Task directions -
Work through the material below line by line and say how many lines include the word "filter". Only the number, please.

◆ ◆ ◆ ◆

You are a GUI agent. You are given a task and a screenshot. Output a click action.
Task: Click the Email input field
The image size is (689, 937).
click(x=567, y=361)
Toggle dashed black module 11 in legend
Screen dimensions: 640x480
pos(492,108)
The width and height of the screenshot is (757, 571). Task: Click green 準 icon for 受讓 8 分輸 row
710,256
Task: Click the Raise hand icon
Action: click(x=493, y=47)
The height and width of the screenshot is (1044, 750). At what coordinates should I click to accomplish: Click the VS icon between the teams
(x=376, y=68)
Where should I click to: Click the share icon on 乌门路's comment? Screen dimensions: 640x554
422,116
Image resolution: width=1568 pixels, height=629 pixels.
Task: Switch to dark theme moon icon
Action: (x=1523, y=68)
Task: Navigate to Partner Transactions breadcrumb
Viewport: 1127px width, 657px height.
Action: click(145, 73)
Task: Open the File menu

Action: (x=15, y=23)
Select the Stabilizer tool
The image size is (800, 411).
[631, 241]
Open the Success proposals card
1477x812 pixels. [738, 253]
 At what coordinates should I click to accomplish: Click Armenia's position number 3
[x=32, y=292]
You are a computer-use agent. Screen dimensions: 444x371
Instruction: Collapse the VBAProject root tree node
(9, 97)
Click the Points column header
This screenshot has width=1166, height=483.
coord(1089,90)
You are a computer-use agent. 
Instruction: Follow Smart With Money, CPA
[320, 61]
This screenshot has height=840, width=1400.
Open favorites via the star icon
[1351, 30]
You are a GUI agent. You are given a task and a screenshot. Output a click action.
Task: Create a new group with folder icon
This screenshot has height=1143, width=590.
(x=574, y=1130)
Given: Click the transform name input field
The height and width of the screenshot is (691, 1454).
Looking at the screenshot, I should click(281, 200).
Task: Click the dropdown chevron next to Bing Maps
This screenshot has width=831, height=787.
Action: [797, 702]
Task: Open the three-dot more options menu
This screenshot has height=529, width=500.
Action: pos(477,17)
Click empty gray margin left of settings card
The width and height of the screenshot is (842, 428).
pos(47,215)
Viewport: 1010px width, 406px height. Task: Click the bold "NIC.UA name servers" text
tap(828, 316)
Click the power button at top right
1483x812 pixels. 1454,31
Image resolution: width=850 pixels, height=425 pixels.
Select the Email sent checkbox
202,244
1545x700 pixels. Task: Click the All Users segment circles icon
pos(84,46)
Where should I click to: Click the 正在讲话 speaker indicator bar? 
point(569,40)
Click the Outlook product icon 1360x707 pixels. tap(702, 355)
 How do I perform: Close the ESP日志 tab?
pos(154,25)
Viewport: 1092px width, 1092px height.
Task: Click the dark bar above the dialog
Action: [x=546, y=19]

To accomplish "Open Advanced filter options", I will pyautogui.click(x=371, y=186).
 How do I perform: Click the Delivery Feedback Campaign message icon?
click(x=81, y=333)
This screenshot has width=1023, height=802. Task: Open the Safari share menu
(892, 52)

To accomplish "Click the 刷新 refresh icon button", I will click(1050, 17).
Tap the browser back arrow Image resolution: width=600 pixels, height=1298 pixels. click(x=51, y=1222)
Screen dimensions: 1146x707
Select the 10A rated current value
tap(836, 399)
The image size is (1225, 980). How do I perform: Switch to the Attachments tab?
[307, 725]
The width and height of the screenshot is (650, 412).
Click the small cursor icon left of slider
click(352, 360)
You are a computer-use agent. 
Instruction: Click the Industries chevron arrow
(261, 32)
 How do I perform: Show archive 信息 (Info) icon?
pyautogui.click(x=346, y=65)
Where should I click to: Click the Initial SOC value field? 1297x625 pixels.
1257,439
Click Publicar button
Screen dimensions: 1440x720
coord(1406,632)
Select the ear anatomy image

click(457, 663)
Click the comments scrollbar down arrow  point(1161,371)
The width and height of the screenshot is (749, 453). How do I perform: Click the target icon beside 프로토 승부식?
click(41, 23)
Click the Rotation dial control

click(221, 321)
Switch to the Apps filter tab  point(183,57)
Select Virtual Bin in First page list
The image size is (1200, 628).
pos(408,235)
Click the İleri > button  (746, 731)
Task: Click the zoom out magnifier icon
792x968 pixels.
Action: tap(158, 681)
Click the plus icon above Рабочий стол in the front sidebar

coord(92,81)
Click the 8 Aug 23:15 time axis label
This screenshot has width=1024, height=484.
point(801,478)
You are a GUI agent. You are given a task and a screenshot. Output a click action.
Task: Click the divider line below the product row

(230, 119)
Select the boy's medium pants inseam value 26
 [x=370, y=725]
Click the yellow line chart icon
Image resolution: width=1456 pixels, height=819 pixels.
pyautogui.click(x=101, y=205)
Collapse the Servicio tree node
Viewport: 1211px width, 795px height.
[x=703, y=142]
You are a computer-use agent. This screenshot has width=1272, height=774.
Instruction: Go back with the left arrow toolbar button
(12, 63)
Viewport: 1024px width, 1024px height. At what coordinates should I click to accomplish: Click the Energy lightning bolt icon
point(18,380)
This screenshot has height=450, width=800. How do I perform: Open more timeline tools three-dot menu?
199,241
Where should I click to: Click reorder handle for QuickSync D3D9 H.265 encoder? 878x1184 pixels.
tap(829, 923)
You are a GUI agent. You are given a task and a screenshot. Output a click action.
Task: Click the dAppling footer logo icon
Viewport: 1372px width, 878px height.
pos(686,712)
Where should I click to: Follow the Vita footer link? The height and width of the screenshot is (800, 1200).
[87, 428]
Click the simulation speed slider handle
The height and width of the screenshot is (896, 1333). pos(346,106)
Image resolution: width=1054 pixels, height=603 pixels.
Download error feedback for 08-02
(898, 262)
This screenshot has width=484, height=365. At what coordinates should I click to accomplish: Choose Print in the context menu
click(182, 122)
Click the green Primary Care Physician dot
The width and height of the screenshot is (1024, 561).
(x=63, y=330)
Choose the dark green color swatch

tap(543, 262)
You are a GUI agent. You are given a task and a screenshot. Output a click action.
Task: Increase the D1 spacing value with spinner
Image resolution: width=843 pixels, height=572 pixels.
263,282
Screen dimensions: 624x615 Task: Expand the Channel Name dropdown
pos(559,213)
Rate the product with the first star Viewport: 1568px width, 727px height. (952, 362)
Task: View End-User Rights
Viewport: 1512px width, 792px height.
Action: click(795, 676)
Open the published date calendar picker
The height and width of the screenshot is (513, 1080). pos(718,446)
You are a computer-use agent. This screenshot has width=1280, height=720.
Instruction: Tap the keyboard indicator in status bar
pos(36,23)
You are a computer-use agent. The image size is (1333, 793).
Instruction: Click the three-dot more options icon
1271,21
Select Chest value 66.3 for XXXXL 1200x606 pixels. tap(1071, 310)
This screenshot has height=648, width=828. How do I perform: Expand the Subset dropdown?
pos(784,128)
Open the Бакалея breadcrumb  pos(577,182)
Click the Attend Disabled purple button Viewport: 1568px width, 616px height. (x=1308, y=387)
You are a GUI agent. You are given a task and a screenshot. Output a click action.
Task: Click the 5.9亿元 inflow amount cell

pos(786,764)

◆ ◆ ◆ ◆

Exercise result -
2